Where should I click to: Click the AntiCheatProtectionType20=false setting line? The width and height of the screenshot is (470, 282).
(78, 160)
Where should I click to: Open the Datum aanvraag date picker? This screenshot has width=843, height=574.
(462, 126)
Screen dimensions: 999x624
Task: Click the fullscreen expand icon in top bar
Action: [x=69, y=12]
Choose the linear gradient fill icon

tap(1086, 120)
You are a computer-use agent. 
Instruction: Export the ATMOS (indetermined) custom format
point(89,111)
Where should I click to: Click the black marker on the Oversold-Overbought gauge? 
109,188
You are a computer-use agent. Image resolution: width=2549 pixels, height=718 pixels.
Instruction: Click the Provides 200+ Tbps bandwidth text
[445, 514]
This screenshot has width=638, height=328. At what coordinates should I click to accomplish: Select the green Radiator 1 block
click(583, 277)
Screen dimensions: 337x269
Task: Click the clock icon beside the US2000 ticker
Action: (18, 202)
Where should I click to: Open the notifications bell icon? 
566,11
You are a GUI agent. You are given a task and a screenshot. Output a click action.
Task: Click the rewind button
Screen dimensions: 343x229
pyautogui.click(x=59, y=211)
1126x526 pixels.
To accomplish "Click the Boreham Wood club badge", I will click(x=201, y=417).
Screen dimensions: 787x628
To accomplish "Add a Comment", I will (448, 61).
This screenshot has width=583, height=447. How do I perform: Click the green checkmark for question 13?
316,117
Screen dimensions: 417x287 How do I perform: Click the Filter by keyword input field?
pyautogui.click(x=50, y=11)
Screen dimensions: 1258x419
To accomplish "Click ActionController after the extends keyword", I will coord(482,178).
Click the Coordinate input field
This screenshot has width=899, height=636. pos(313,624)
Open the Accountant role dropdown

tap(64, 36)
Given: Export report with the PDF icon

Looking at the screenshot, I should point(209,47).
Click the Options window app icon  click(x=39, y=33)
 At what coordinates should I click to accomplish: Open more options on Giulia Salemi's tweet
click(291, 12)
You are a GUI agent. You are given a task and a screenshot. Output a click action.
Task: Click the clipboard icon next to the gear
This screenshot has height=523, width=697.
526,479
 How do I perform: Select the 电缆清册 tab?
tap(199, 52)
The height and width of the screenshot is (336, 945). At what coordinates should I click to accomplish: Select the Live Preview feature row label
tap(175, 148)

Problem description:
Each line above that carries the string "agent" has to be returned.

Exercise solution:
You are a computer-use agent. 
You are a computer-use agent. Image resolution: width=2549 pixels, height=718 pixels.
You are a GUI agent. You are given a task and a screenshot. Output a click action.
You are a GUI agent. You are given a task and a screenshot. Output a click action.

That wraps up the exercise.